● STUDY MATERIAL
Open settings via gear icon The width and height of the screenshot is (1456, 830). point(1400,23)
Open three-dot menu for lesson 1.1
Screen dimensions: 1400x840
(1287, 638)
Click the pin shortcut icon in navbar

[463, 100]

● WHAT NEEDS TO BE DONE
With the line that contains "Open three-dot menu for lesson 1.1" as your start, reproduce the data above exactly through its last line, and nothing before that start.

● WRITTEN ANSWER
Open three-dot menu for lesson 1.1
Screen dimensions: 1400x840
(1287, 638)
Click the pin shortcut icon in navbar

[463, 100]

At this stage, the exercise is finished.